» Stated goal 1: In the excerpt on ancient partnership contracts, what rent did the two partners pay for the house they took in Borsippa?
» Stated goal 2: Reproduce verbatim the part of the excerpt on partnership contracts that begins at the words "Six minas belong" and stops after "to be divided.".

» Excerpt to read:
☆ ☆ ☆ ☆

It is not unlikely that each slave was to look after his own master’s interests. For we read:(757)
Six minas belong to A and B and are given to C the slave of B as capital. A and B share what it makes. A will give another slave D to help C.
Even women entered into business as agents. We read:(758)
Two-thirds of a mina belonging to A and B are given to a free woman with which to trade.
(M706) As in earlier times, the dissolution of partnership usually involved a reference to the law-courts. Thus we have(759) a reckoning before judges of two brothers and a third who were in a partnership from the eighth year of Nabopolassar to the eighteenth of Nebuchadrezzar. “The business is dissolved” (_girru paṭrat_). All the former contracts were broken and shares are assigned to each. The first two brothers were in possession of fifty shekels which were to be divided.
(M707) Provisional reckonings were constantly made at frequent intervals, but did not involve dissolution of partnership, nor need to be referred to a law-court.(760) Some cases are interesting for additional items of information. Thus we note:(761)
(M708)
Two partners put in each fifty _GUR_ of dates. Whatever it makes is to be in common. They take a house in Borsippa for one year at rent of half a mina. The rent is to be paid out of profits. B holds the house and apparently carries on the business. At the end of the year he returns it and all the utensils to A.
It seems likely that he carried on some kind of manufacture. A held the south house, next door. B also paid the tithes. A similar case where some manufacture from dates is supposed, is thus stated:(762)
A lends one hundred _GUR_ of dates, fifty _GUR_ of corn, sixty large pots, to B and C two of his slaves, on a partnership. They are to take in common whatever it makes, in town and country. The venture is to last three years. But, in this case, they are to pay interest two minas _per annum_. At the end of the three years, the two slaves returned all.
They were given a house for which they paid no rent.

☆ ☆ ☆ ☆

» Provided material:
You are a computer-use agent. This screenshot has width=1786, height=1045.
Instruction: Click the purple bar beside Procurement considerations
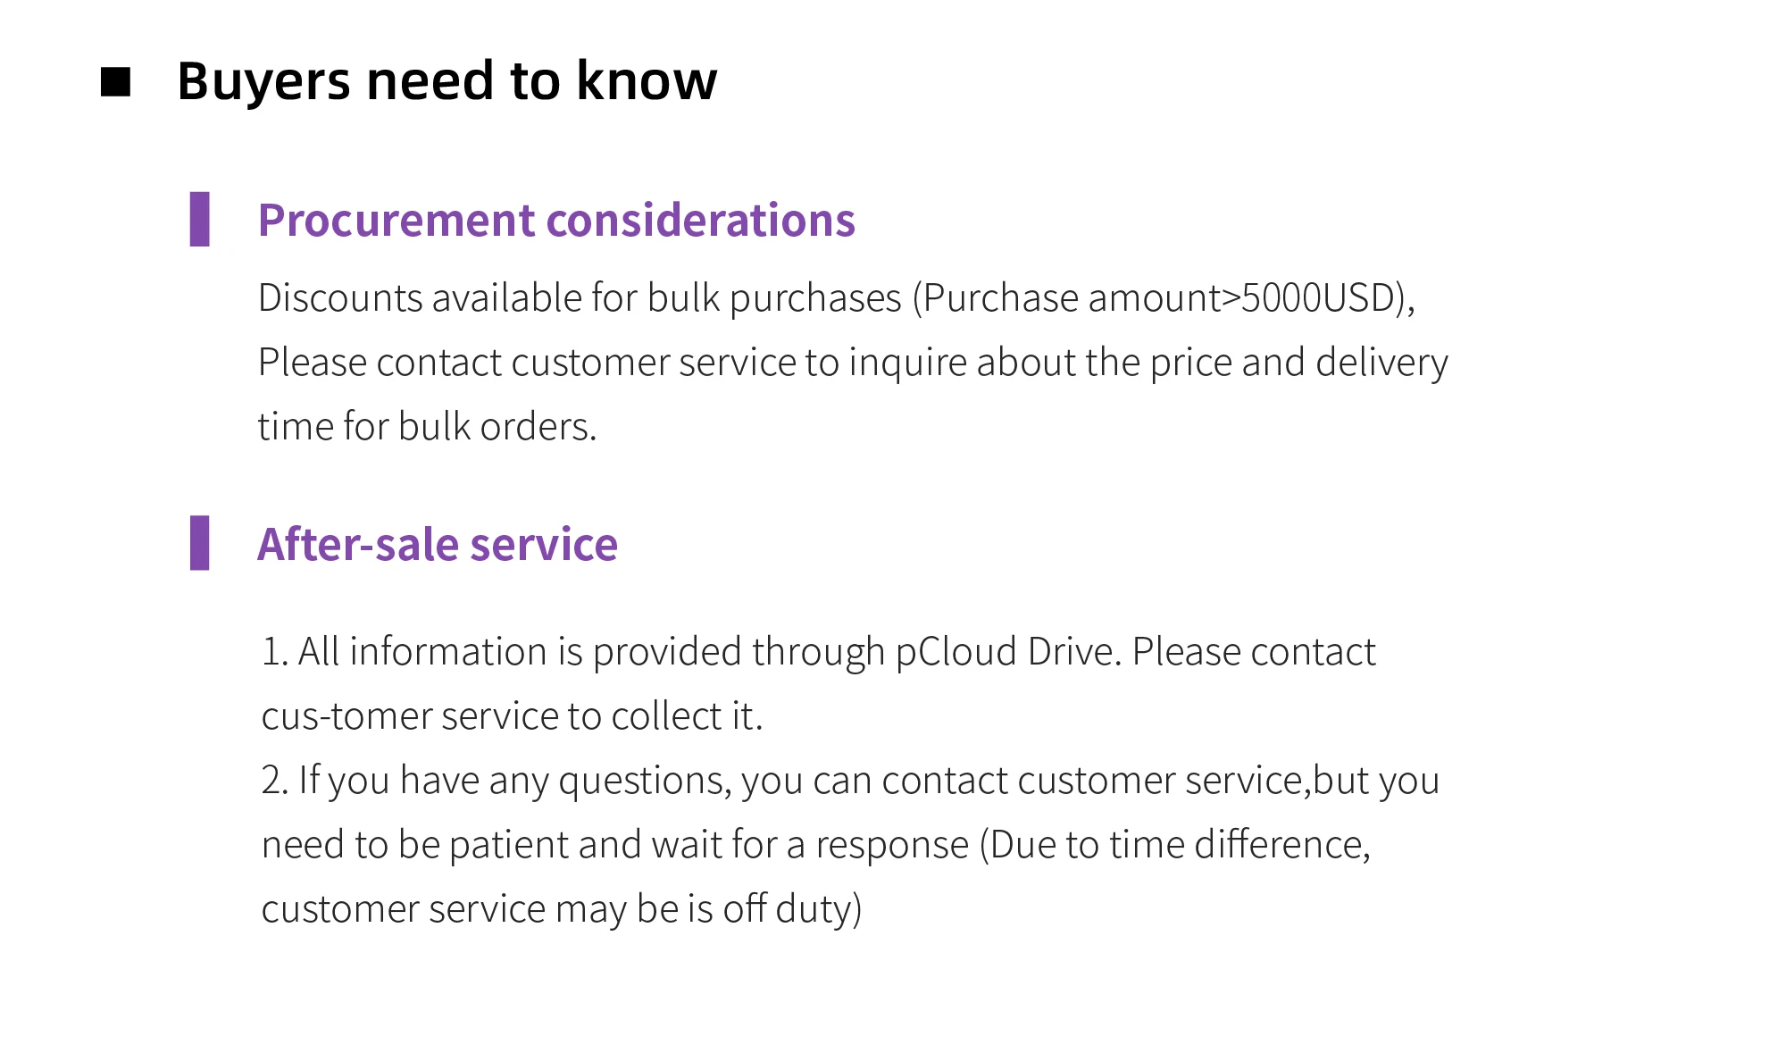click(x=199, y=219)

☆ ☆ ☆ ☆

» Complete output 1: Half a mina for one year.

» Complete output 2:
Six minas belong to A and B and are given to C the slave of B as capital. A and B share what it makes. A will give another slave D to help C.
Even women entered into business as agents. We read:(758)
Two-thirds of a mina belonging to A and B are given to a free woman with which to trade.
(M706) As in earlier times, the dissolution of partnership usually involved a reference to the law-courts. Thus we have(759) a reckoning before judges of two brothers and a third who were in a partnership from the eighth year of Nabopolassar to the eighteenth of Nebuchadrezzar. “The business is dissolved” (_girru paṭrat_). All the former contracts were broken and shares are assigned to each. The first two brothers were in possession of fifty shekels which were to be divided.